International career
- 1965–1974: Ghana

Managerial career
- 1974–1984: Great Olympics
- 1982–1984: GFA (Vice-President)
- 1985–1987: Ghana (assistant coach)
- 1988–1989: Okwawu United
- 1989–1990: Stade Abidjan
- 1990–1993: Goldfields Obuasi
- 1993–1995: Goldfields Academy
- 1995–1997: GFA (General Secretary)
- 1996: Ghana U-23 (assistant coach)
- 1998–1999: Ghana U-17
- 1998–2001: Hearts of Oak
- 2000–2001: Ghana
- 2002: Liberty Professionals F.C.
- 2003–2004: Benin
- 2004–: Liberty Professionals F.C. (Technical Director)
- 2006–2015: Ghana (scout)
- 2007–2009: Ghana (Ministry of Sport)

= Cecil Jones Attuquayefio =

Ghanaian football player and manager (1944–2015)

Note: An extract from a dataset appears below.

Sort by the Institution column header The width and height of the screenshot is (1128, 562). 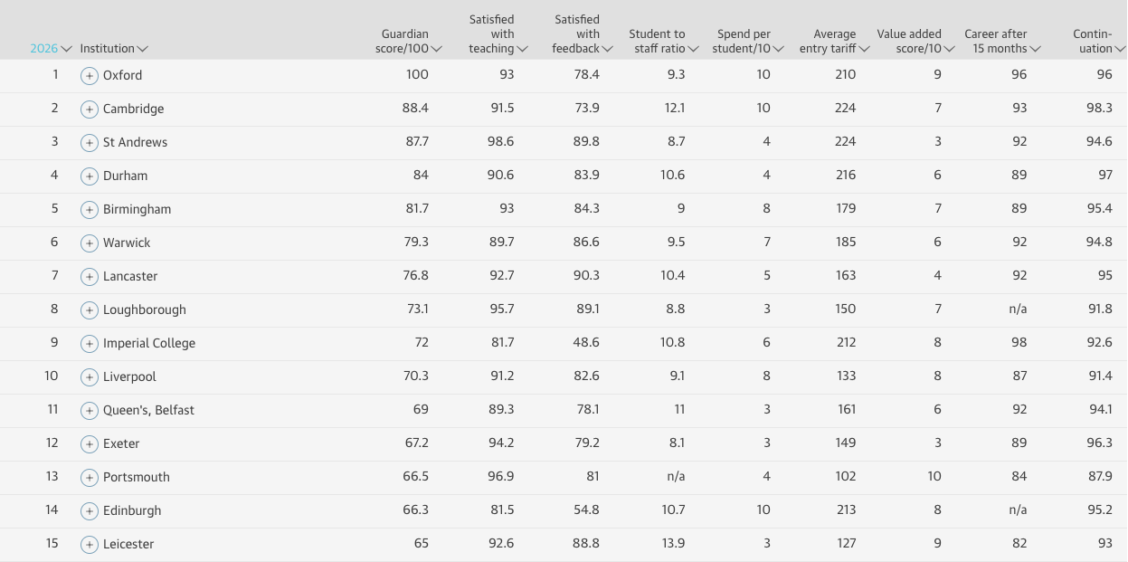click(x=114, y=49)
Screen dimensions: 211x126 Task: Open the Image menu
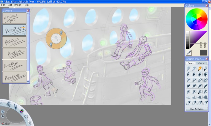coord(18,5)

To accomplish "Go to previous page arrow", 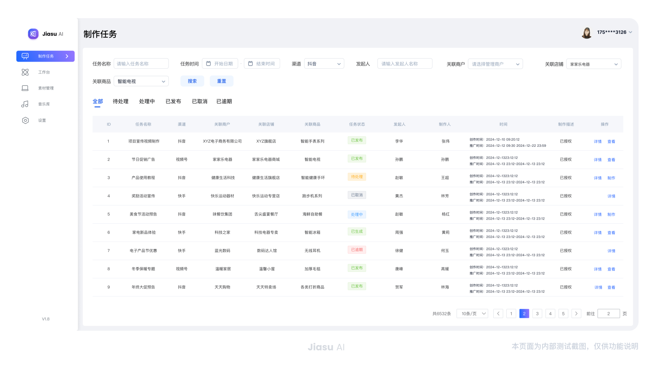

Cecil Jones Attuquayefio (18 October 1944 - 12 May 2015) was a Ghanaian football player and coach.

==International career==
Attuquayefio played many times for the Ghana national team and helped the team win the 1965 African Nations Cup.

==Coaching career==
Attuquayefio managed the Benin national team to the 2004 African Nations Cup, Hearts of Oak to the 2000 African Champions League title and the 2004 CAF Confederation Cup. He also managed Ghana's national team. In 2008–09 Attuquayefio coached Liberty Professionals F.C. and became the title coach of the Century.

Attuquayefio was named African coach of the year in 2000 after his club Accra Hearts of Oak of Ghana won the African Champions league with only one loss throughout the entire tournament (to DC Motema Pembe).

In 2015, Jones Attuquayefio died in the early hours of 12 May 2015 at the Korle Bu Teaching Hospital in Accra, Ghana's capital, from throat cancer.